▶ **Exercise requirements**
Look through the entries for the string "chevron", and copy each line that holds it.

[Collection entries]

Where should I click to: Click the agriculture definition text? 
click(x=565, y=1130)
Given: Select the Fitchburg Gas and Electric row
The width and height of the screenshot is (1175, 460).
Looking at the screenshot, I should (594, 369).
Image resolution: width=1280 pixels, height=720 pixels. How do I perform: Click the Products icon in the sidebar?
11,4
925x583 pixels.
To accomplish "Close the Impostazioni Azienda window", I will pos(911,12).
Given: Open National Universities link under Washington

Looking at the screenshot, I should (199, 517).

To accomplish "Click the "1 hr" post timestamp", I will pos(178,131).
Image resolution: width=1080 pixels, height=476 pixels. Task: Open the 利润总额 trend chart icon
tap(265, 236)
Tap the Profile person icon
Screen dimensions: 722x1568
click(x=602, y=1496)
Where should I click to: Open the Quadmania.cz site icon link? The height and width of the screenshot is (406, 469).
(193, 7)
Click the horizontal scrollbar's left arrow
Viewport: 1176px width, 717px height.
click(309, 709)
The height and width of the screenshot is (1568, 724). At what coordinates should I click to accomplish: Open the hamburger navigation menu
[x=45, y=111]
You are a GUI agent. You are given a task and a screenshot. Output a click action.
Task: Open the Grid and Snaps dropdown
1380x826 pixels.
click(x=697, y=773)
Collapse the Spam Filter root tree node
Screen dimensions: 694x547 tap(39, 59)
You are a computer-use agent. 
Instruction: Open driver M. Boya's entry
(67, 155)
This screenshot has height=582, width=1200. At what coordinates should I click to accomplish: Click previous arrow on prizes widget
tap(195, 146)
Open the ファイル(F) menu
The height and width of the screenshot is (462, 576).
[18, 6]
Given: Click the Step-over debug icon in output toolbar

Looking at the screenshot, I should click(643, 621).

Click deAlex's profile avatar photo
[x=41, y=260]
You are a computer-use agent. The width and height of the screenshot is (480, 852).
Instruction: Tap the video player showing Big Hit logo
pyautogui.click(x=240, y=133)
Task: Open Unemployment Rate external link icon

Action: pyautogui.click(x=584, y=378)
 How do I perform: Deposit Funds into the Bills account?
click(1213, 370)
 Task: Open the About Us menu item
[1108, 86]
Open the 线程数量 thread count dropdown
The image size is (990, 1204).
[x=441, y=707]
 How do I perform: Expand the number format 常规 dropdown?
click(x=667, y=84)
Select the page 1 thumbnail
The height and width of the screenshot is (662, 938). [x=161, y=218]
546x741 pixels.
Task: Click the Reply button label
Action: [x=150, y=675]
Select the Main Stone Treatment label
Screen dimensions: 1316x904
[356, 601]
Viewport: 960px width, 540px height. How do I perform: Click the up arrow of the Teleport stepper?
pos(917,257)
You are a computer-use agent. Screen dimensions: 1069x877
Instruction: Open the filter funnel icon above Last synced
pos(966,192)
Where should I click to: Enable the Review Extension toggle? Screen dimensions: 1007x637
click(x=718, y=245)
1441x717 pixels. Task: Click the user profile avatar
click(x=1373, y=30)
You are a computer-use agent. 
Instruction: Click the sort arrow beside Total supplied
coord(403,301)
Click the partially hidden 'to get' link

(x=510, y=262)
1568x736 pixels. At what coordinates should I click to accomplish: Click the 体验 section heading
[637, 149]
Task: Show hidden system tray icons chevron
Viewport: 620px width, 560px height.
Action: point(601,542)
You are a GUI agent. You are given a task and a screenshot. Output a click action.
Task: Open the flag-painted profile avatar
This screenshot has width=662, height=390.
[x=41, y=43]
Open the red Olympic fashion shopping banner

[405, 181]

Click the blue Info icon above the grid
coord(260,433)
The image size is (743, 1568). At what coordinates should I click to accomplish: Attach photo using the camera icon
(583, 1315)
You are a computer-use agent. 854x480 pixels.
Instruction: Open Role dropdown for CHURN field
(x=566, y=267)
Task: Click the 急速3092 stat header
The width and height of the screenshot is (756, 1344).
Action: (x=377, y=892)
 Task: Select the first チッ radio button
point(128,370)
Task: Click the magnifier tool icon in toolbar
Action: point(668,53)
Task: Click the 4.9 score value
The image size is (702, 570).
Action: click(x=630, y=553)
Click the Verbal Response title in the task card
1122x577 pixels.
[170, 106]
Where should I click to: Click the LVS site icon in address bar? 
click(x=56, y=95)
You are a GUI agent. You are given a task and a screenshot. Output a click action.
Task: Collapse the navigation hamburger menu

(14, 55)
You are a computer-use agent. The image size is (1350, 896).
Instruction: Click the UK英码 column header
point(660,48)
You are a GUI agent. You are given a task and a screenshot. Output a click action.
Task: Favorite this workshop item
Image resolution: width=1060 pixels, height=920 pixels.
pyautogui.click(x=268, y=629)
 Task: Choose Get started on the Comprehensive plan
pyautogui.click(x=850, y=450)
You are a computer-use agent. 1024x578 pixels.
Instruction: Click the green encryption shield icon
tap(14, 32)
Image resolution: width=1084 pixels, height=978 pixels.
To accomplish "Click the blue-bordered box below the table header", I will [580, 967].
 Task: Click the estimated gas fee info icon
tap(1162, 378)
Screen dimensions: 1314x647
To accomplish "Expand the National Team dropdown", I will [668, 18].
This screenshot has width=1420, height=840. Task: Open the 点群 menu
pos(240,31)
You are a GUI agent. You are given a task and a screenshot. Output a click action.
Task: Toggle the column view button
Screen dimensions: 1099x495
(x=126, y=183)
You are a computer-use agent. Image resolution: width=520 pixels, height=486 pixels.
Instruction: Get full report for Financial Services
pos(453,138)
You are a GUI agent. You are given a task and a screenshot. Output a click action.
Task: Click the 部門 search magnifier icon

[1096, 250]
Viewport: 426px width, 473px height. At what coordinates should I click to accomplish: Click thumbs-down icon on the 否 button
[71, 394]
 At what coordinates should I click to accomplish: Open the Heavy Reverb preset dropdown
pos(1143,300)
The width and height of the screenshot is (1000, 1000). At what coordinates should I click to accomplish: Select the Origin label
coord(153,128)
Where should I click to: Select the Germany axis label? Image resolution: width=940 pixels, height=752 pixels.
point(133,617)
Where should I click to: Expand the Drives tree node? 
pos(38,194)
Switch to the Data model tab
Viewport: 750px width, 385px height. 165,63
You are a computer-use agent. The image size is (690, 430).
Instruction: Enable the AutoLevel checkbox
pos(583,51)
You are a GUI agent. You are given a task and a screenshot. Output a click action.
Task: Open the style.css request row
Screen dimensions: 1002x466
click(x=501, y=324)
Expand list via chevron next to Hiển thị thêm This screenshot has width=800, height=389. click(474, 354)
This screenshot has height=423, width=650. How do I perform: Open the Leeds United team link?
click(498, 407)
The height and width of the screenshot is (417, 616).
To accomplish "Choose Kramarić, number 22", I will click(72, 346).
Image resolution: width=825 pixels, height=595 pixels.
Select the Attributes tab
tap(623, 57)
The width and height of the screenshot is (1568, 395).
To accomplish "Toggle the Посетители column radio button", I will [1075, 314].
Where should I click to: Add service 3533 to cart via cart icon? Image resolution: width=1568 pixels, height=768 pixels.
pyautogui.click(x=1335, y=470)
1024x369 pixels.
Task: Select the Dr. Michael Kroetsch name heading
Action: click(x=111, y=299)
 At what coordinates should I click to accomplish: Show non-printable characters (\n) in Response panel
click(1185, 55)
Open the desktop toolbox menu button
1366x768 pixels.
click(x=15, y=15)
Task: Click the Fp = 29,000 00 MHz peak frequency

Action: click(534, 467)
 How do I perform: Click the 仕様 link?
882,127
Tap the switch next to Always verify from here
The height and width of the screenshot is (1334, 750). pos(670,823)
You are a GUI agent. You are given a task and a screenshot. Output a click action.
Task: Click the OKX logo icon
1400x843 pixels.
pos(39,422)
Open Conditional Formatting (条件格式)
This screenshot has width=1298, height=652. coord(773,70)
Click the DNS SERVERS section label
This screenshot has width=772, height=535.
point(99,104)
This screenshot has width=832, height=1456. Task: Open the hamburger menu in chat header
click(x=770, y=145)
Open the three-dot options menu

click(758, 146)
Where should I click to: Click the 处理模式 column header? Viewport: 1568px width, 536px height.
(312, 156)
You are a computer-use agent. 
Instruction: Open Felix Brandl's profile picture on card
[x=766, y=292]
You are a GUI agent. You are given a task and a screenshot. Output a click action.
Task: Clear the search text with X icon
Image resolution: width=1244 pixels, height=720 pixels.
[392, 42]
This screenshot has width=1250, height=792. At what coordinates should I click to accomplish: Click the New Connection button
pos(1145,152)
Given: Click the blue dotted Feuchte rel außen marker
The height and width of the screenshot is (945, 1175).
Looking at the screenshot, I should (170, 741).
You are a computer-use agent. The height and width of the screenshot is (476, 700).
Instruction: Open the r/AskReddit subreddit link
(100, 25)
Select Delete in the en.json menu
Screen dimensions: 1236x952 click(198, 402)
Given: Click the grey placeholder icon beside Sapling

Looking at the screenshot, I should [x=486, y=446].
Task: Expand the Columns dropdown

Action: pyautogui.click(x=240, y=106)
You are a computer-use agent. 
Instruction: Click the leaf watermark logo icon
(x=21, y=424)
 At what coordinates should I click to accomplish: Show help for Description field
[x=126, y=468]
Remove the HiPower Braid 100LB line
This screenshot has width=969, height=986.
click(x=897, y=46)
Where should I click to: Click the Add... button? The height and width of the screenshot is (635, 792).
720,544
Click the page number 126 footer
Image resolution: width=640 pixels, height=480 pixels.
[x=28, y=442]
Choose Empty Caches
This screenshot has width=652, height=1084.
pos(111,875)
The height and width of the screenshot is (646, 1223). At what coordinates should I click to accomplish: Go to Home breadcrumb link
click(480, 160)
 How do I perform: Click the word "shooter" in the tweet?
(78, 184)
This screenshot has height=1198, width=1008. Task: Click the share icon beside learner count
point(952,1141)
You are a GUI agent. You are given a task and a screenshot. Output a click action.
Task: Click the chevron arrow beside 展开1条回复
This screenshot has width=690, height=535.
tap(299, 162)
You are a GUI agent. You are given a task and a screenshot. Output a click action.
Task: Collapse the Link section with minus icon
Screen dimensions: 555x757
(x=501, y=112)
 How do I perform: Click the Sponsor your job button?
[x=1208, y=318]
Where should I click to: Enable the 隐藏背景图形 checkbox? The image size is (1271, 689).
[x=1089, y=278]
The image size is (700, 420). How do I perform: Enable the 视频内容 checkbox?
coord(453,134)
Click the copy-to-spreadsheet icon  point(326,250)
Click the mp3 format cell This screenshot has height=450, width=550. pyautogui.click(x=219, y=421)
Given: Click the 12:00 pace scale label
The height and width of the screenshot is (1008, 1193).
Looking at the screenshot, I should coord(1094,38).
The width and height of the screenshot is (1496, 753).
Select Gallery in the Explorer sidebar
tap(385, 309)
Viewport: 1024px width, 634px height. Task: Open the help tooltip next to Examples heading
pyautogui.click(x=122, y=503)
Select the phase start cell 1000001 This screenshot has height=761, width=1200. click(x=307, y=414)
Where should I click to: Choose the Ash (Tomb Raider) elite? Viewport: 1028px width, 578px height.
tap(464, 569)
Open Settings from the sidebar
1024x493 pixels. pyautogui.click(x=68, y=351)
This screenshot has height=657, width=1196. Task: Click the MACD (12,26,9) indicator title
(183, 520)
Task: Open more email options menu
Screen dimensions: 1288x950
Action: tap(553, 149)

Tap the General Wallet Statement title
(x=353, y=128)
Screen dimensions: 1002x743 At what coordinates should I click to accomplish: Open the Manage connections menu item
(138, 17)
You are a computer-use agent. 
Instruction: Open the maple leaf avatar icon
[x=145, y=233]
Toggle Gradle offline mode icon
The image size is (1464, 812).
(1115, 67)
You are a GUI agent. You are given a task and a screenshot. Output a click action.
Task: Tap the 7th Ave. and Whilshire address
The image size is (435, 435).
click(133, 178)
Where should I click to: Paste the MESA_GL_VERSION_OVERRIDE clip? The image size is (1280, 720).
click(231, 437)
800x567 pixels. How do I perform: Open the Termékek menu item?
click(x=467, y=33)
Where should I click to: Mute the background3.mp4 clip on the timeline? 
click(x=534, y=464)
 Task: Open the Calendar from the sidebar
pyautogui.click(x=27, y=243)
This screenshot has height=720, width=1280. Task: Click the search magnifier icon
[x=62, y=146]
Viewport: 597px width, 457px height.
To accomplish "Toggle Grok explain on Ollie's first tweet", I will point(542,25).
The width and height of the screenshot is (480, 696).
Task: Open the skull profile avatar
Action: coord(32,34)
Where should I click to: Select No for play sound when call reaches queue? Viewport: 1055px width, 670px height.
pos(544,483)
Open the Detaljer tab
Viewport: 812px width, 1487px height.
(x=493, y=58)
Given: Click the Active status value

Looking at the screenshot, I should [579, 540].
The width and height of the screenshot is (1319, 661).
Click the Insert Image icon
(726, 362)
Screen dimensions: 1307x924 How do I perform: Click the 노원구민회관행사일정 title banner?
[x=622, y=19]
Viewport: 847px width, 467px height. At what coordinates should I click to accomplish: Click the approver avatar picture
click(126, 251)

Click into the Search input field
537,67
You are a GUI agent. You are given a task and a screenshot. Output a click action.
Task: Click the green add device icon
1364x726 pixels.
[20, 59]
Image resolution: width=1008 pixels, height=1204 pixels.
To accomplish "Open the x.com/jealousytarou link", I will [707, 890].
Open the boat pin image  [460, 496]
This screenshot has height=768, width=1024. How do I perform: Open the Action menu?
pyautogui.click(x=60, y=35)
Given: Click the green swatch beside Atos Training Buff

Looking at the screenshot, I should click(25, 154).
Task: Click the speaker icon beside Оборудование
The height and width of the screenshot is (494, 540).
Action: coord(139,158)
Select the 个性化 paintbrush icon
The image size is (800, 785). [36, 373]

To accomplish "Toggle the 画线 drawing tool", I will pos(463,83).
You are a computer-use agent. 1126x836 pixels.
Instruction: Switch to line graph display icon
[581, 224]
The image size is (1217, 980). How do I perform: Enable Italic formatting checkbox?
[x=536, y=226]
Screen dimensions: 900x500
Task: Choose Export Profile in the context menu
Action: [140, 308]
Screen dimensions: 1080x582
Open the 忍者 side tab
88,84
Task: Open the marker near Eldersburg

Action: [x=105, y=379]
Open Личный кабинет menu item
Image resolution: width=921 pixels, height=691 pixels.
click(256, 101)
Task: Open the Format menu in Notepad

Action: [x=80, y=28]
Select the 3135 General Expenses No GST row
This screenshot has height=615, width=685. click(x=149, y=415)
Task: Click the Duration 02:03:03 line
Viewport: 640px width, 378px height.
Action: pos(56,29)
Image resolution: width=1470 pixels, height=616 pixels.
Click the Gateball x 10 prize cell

▶ **Answer section**
Task: Show hidden system tray icons chevron
Expand list via chevron next to Hiển thị thêm This screenshot has width=800, height=389. click(474, 354)
Task: Click the chevron arrow beside 展开1条回复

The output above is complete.